Do the morning glories come back every year or do they have to be replanted?
Sandy (06/09/2005)

By sandy morris

Growing Morning Glories

They will come back every year for the rest of your life! Very invasive.
Gail Beynon
Glenn Dale, Maryland (06/11/2005)

By ThriftyFun

Growing Morning Glories

Morning glories are an annual plant, but produce plenty of seeds that start from the beginning each spring quite easily. without any help from the human gardener. Beth (06/11/2005)

By ThriftyFun

Growing Morning Glories

I'm going to be planting a large pot of them in my house. I want them to grow around my living room and I was wondering if they'll be able to sustain growth in my living room? (06/15/2005)

By Kyle

Growing Morning Glories

I don't know Kyle if morning glories will grow indoors or not.
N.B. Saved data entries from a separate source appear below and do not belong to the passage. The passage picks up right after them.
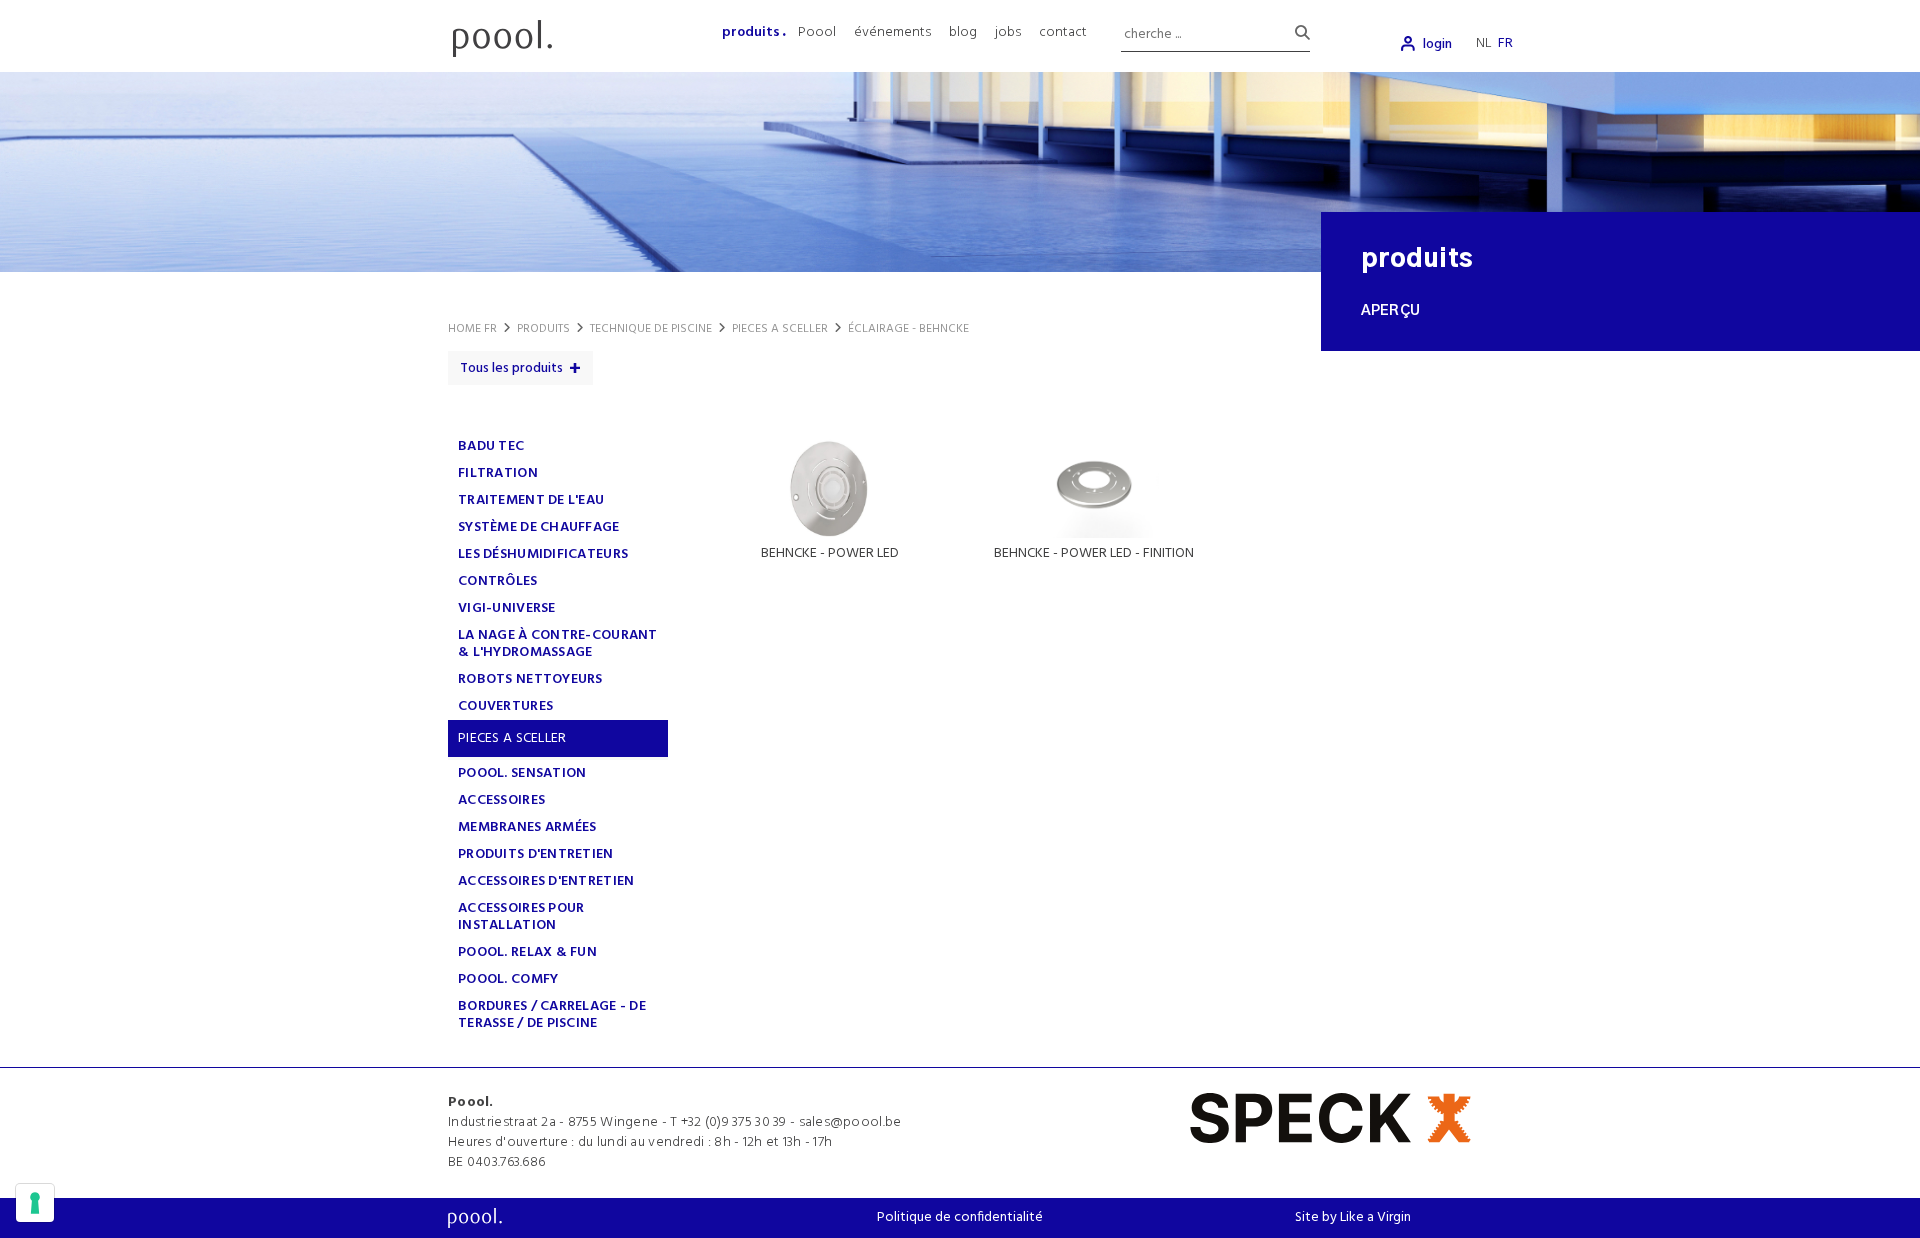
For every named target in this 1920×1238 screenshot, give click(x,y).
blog (963, 32)
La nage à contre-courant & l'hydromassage (558, 644)
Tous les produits (511, 368)
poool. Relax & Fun (527, 952)
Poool (817, 32)
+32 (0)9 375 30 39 (734, 1122)
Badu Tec (491, 446)
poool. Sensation (522, 773)
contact (1063, 32)
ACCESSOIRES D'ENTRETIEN (546, 881)
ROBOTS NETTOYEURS (530, 679)
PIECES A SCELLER (512, 738)
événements (892, 32)
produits (751, 32)
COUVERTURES (505, 706)
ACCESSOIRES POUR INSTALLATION (521, 917)
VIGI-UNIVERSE (507, 608)
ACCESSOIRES (501, 800)
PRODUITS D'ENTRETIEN (536, 854)
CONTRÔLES (498, 581)
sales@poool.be (850, 1122)
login (1437, 44)
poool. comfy (508, 979)
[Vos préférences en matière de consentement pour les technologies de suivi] (35, 1203)
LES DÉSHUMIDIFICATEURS (543, 554)
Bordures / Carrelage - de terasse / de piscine (552, 1015)
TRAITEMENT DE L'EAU (531, 500)
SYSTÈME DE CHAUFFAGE (539, 527)
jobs (1008, 32)
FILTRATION (498, 473)
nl (1484, 43)
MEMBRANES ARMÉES (527, 827)
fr (1505, 43)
I've never heard of anyone doing that before.
You will need to put them in an east window or have some kind of growing lamp on them in the mornings to open up the blooms.
And you'll have a lot of fallen blooms to pick up off the floor every day. :-)
They will be beautiful if it works for you.
Send in a picture so we can see the results.

Sandra (b)(/b) (06/16/2005)

By Sandra Hemstock

Growing Morning Glories

Yes, you can grow morning glories from the seed indoors. I have been doing this for 3-4 years now. And have been very successful at it. I've given many to friends and they are so delighted to plant them in their garden. They grow and grow wild. They take over. Matter a fact my friends put their order in the spring, with me every year. And I am more than glad to please them I have grown them in 8-12 ounce cups. Either hot or cold cups. Plant the seeds at least as deep as your pinky, into the potting soil. Water them twice a day. Once in the morning between 7-9 am. then between 3-6 pm. I have been very proud of my morning glory babies. Especially when I go by my friend's house in the summer and see my babies growing wild. Well knowing in my heart that I started them form a seed. Oh! yeah they need plenty of sun they love lots of sun and plenty of water. Enough to soak the soil but not drown them. (06/16/2005)

By CouselorCounsil

Growing Morning Glories

My baby morning glories were eaten down to only a few inches above the soil. Will they grow new branches? (06/28/2005)

By Susan Titone

Growing Morning Glories

Susan I don't know if they will grow back again or not. I've never had anything eat my morning glories down to within a few inches of the soil.
I'd just leave them alone and see if they will start at ground level again.
I'd be interested in knowing if they do rebound and grow back.